OCTOBER 13, 1997 VOLUME 5, NUMBER 15
Charles Robbins, suffering from multiple sclerosis, was admitted to Heritage Estates nursing home in the late 1970s. For seventeen years, his care was paid for by Medicaid.
In 1994, Robbins became more of a management problem for Heritage Estates. He verbally abused other residents of the facility, and occasionally was physically aggressive.
When Robbins assaulted another patient, he was referred to the psychiatric ward of a local hospital for evaluation. While he was there, Heritage Estates notified him he would be discharged from the nursing home in thirty days.
A social worker from Heritage Estates met with Robbins and explained the notice and his transfer options. He was also told that he had a right to appeal the decision.
Robbins appealed the transfer order, and a hearing was held before an administrative law judge. Heritage persuaded the judge that Robbins’ violent behavior and hostile actions justified his discharge. Robbins appealed again, this time to District Court, and the decision was sustained. Finally, Robbins appealed to the Court of Appeals.
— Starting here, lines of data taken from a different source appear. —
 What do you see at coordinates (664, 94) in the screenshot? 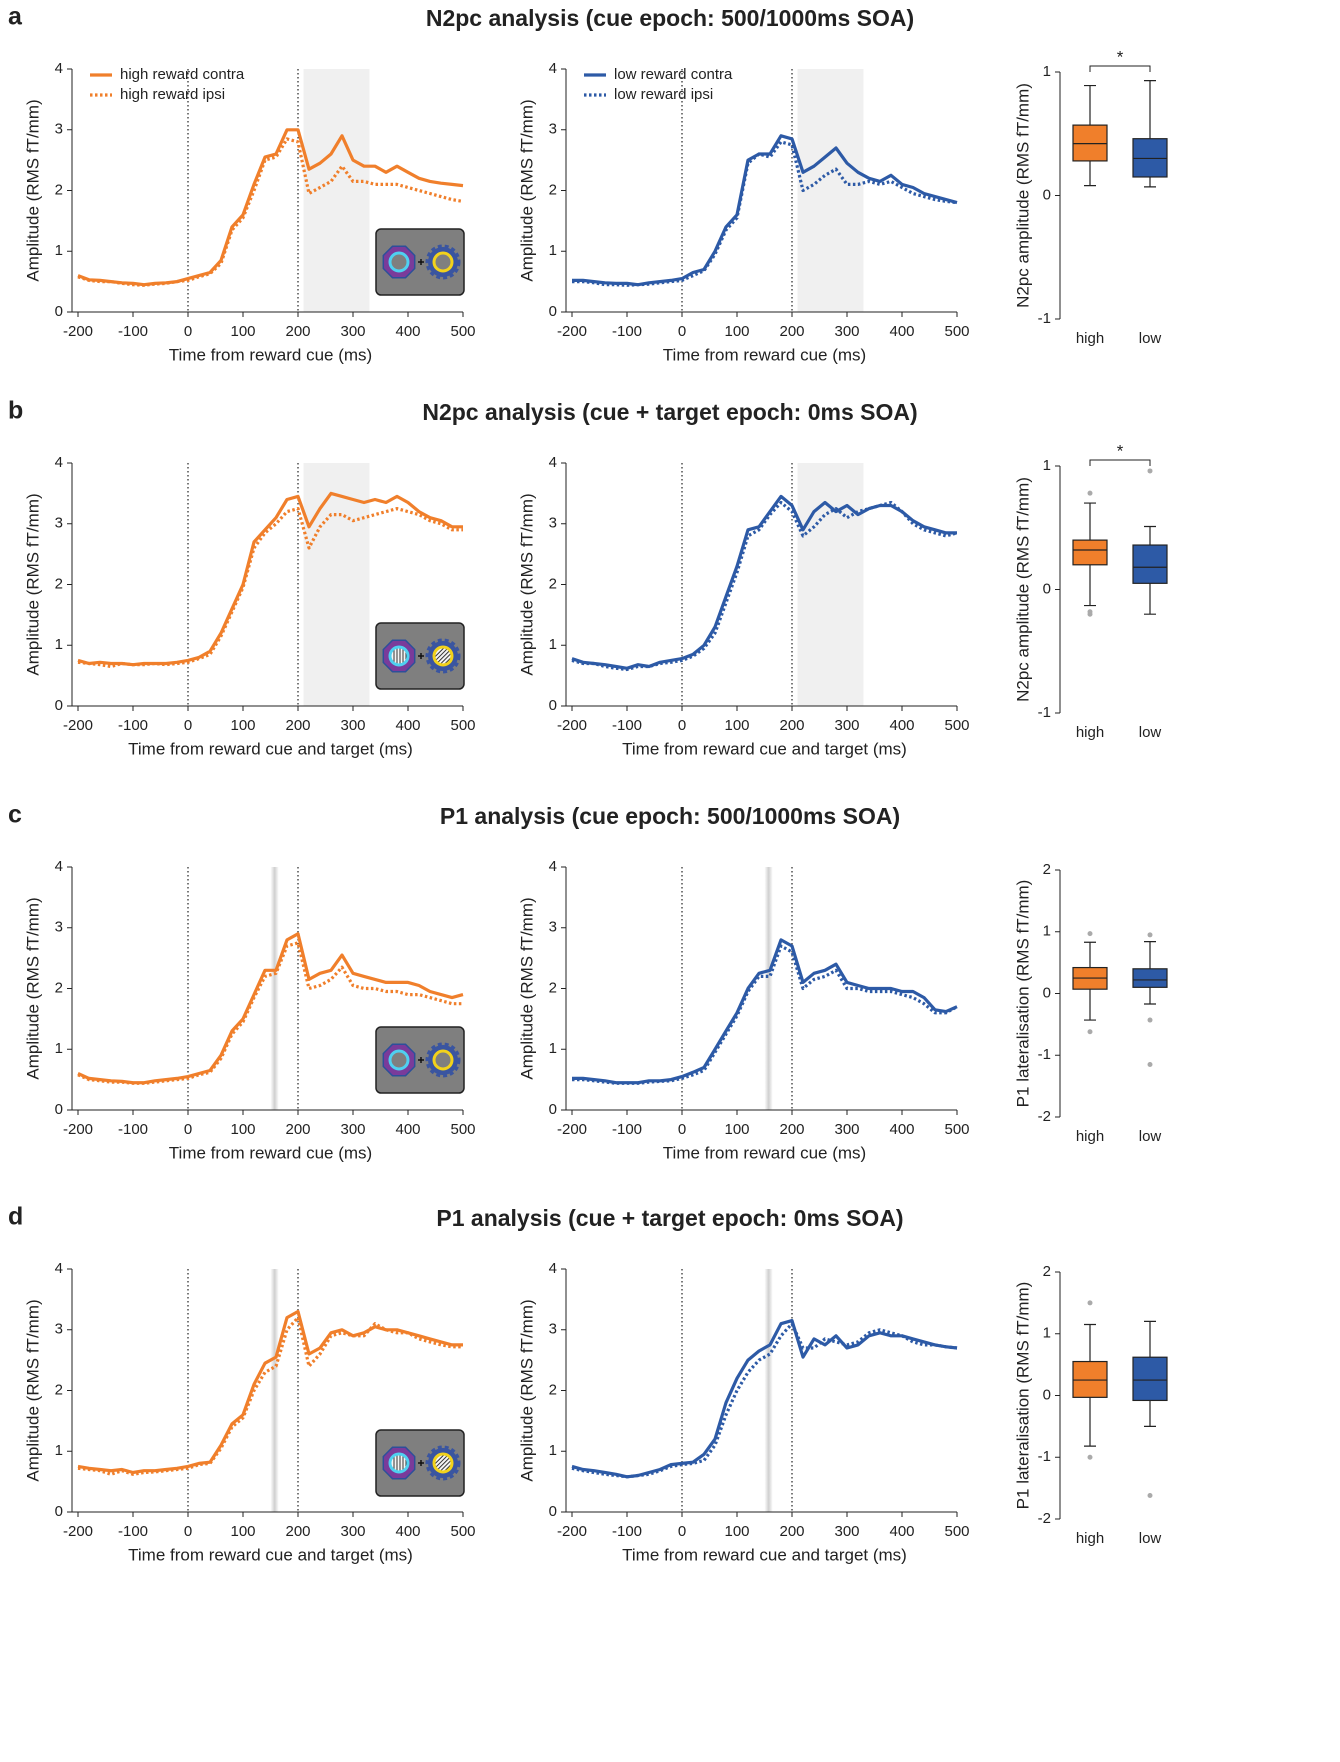
I see `legend-label: low reward ipsi` at bounding box center [664, 94].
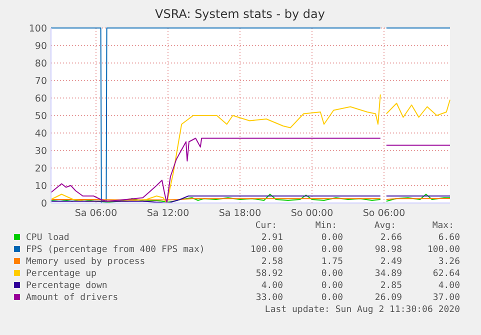 This screenshot has width=481, height=335. I want to click on text: 3.26, so click(449, 262).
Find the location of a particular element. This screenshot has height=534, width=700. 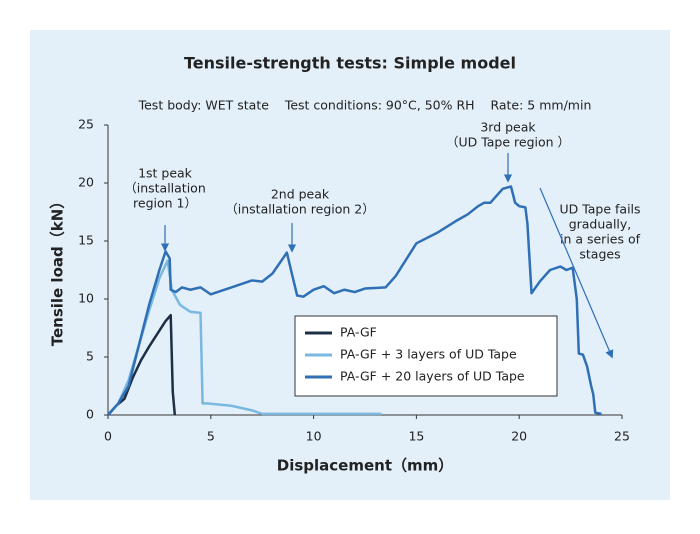

x-tick-label: 25 is located at coordinates (622, 436).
Robbins’ discharge from Heritage Estates was upheld. The opinion of the Court of Appeals relied heavily on the testimony of Heritage Estates staff members that Robbins had “recent and recurring episodes of pushing tray tables and carts into other residents, intimidating them and even striking an elderly female resident with his fist. Given this behavior, Robbins cannot escape the department’s legal conclusion … that his aggressive acts were ‘unduly disturbing to other residents.'” Robbins v. Department of Inspections and Appeals, July 23, 1997.
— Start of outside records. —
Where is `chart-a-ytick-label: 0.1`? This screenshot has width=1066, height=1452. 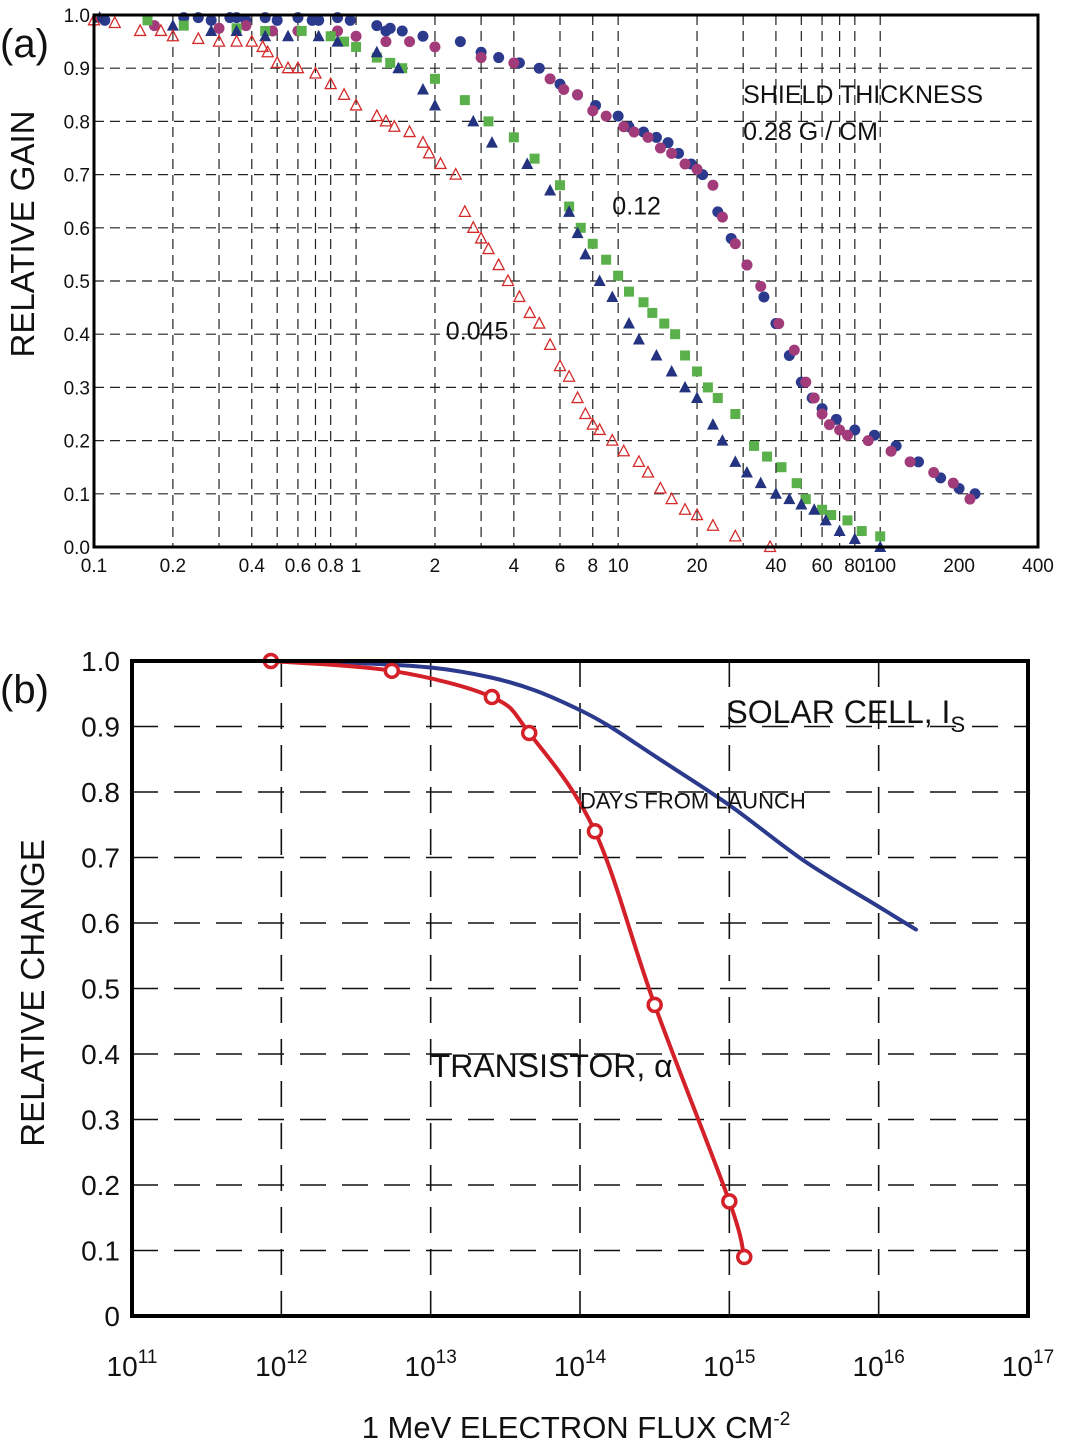
chart-a-ytick-label: 0.1 is located at coordinates (77, 496).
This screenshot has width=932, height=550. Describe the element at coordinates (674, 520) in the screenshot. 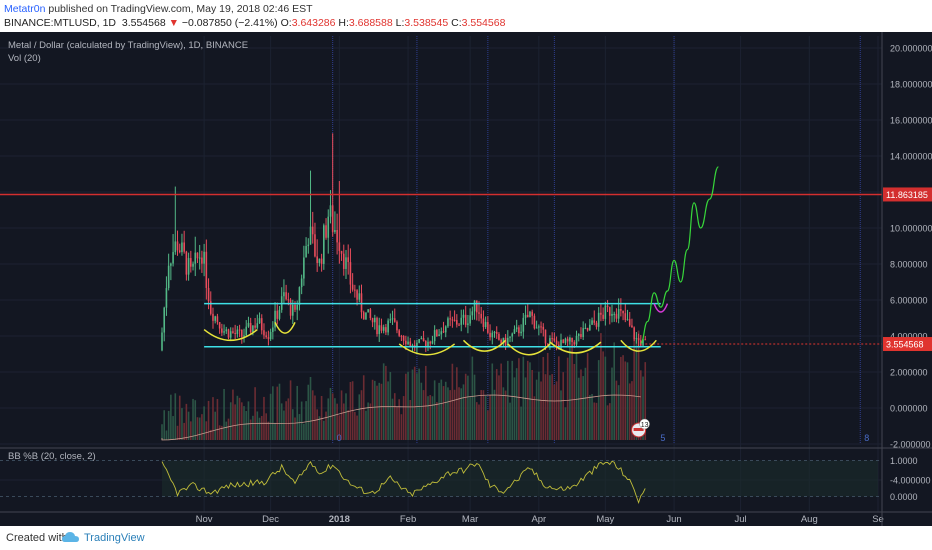

I see `time-tick-label: Jun` at that location.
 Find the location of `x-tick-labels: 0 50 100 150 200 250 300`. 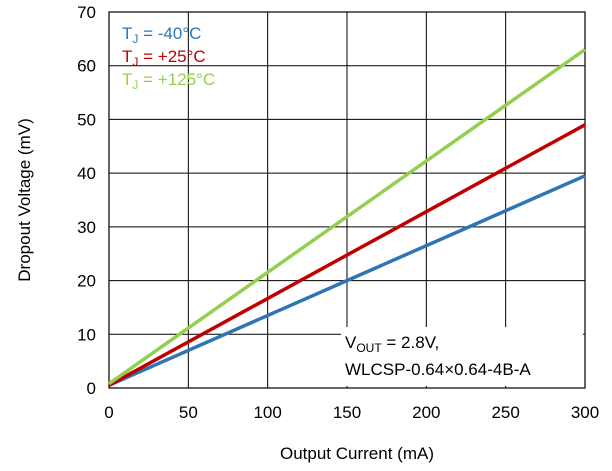

x-tick-labels: 0 50 100 150 200 250 300 is located at coordinates (352, 412).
Robbins’ appeal was based on federal law, which provides protections for nursing home patients in a number of different ways. The Nursing Home Reform Act of 1987 limits the ability of nursing homes to discharge patients. In fact, involuntary discharge is only permitted in six circumstances:
- Where discharge is necessary to meet the resident’s welfare, and the welfare of the resident can not be protected by the facility.
- Where the resident’s health has improved to the point that nursing home placement is no longer necessary.
- Where the safety of other individuals in the nursing home is endangered.
- Where the health of other individuals in the nursing home is threatened.
- When the resident has failed, after reasonable notice, to pay for the stay at the facility.
- When the facility closes down altogether.
In addition to that basic protection, the Nursing Home Reform Act also requires that discharge for either of the first two reasons (welfare of the patient or lack of need for nursing home placement) must be established by the resident’s own physician, and that the fourth basis (endangering the health of other residents) must be established by a physician though not necessarily the patient’s attending physician.
In most cases, he resident is entitled to thirty days’ notice of the facility’s intention to discharge, though the time can be shortened if necessary for safety reasons. Even when the facility successfully moves to evict a resident, the nursing home’s responsibility does not end; arrangements must be made for a safe and orderly discharge in every case.